Thursdays This Fall: Your 2013 TV Preview

Iggy Pop in a different incarnation in Once Upon a Time in Wonderland

It’s not too late to get all the information you need on all the new fall shows.

Thursday is home to the highest-rated and most heavily hyped shows on television. Because some of last year’s new debuts didn’t make it (The New Normal, Last Resort) and a few old favorites came to the end of their run (30 Rock, The Office), many new shows are competing for our attention on this night. There’s plenty of options and something out there for almost everyone.


ABC's Once Upon a Time In Wonderland

This Once Upon a Time spin-off focuses on the romance between Alice (Sophie Lowe) and the genie (Peter Gadiot) she met in Wonderland. Despite the Disney characters, this is anything but a fairy tale romance, as Alice faces off against psychiatrists in the real world and villains like Aladdin’s Jafar (Naveen Andrews) while down the rabbit hole.

Many gave up on the original when it started to get too complicated, but the producers promise that the main plot of this series will be resolved by the end of the season. That plot seems pretty thin, but critics have been raving about Wonderland’s psychedelic-inspired visuals. Due to its tough competition, don’t be surprised if this is quickly moved to Sunday nights. Either way, this will stick around for at least one complete season.

The Competition: CBS’ The Big Bang Theory and The Millers, NBC’s Parks And Recreation and Welcome to the Family, The CW’s The Vampire Diaries, and FOX’s The X Factor.

Watch it if you liked: Once Upon a Time, Merlin, or classic Disney movies.


CBS' The Millers

In this sitcom from the executive producer of Raising Hope and My Name Is Earl, a recently divorced man (Will Arnett) has to share his home with his kooky, intrusive mother (Margo Martindale) after his father (Beau Bridges) files for divorce.

Its brand of humor is more gross than funny, with plenty of fart jokes, blue language, and an odd focus on sleeping pills in the pilot. It’s simply a case of good actors playing out bad material. It might not last long on TV’s top network, as CBS could easily stick repeats of The Big Bang Theory in its place.

The Competition: NBC’s Welcome to the Family, ABC’s Once Upon a Time in Wonderland, FOX’s The X Factor, and The CW’s The Vampire Diaries.

Watch it if you liked: Mike & Molly or Grounded for Life.

NBC's Welcome to the Family

A teen pregnancy brings two conflicting families together in this sitcom that stars Mike O’Malley and Ricardo A. Chavira as two feuding grandpas-to-be.

Isn’t everyone sick of the whole “pregnant teen” plot? It’s refreshing to see the young couple in love, but the rest of the show abounds in clichés and stereotypes. Comedy viewers have mostly stuck to CBS instead.

The Competition: CBS’ The Millers, ABC’s Once Upon a Time in Wonderland, FOX’s The X Factor, and The CW’s The Vampire Diaries.

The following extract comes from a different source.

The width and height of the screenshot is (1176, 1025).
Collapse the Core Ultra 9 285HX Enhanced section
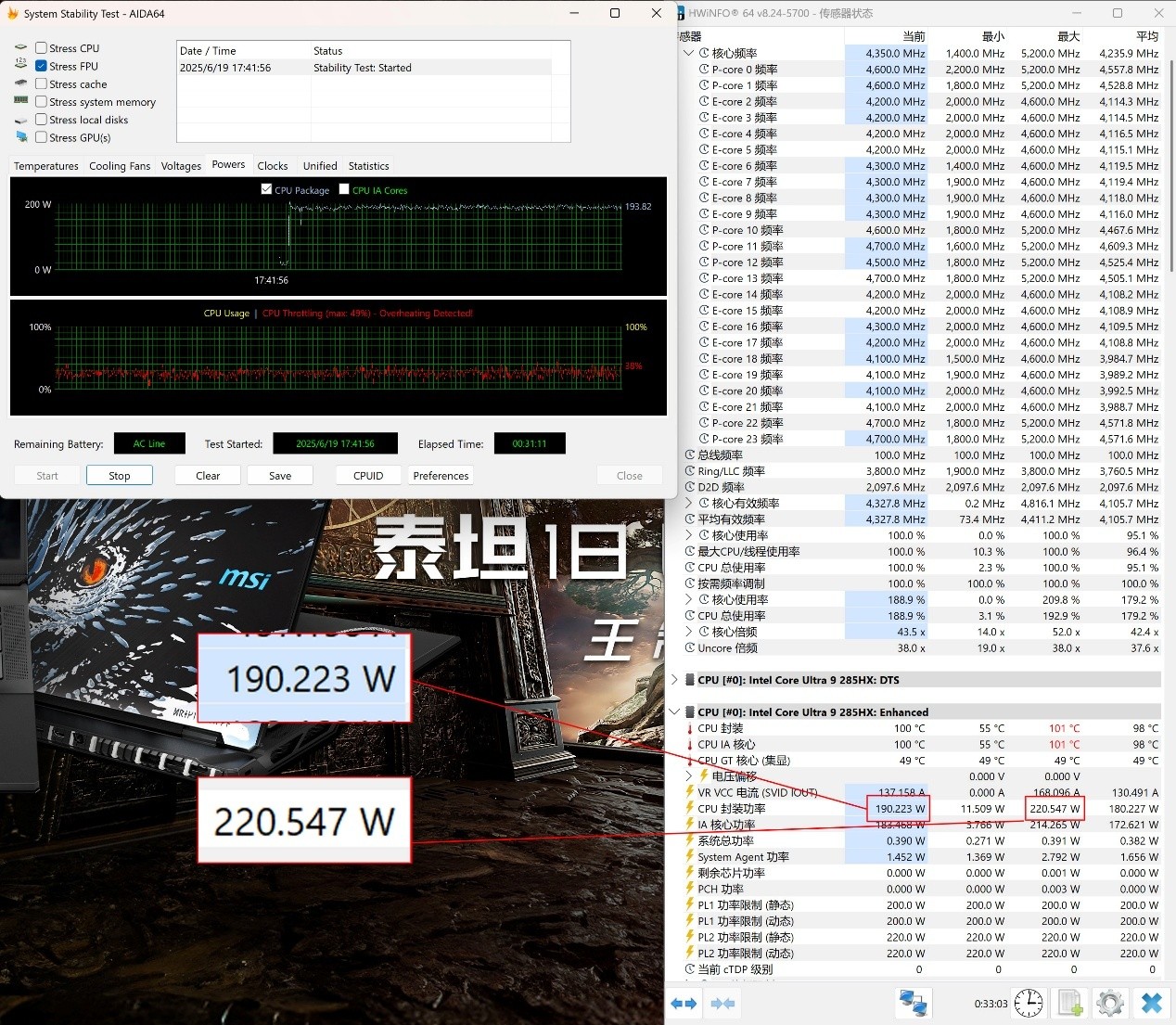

Watch it if you liked: Rob or 8 Simple Rules For Dating My Teenage Daughter.


The CW's Reign

When a teenage Mary, Queen of Scots (Adelaide Kane) finds herself engaged to a snooty prince (Toby Regbo) who distrusts her, she becomes attracted to his mysterious half-brother (Torrance Coombs). The ages and appearances of certain historical characters have been changed to make this soap more appealing to teens, with a modern soundtrack and altered designer dresses livening up its society balls.

Described as a cross between Gossip Girl and The Tudors, Reign should appeal to its intended fan base, if just for the clothes alone. Unless it is an immediate hit, its high budget may keep it from earning a second season.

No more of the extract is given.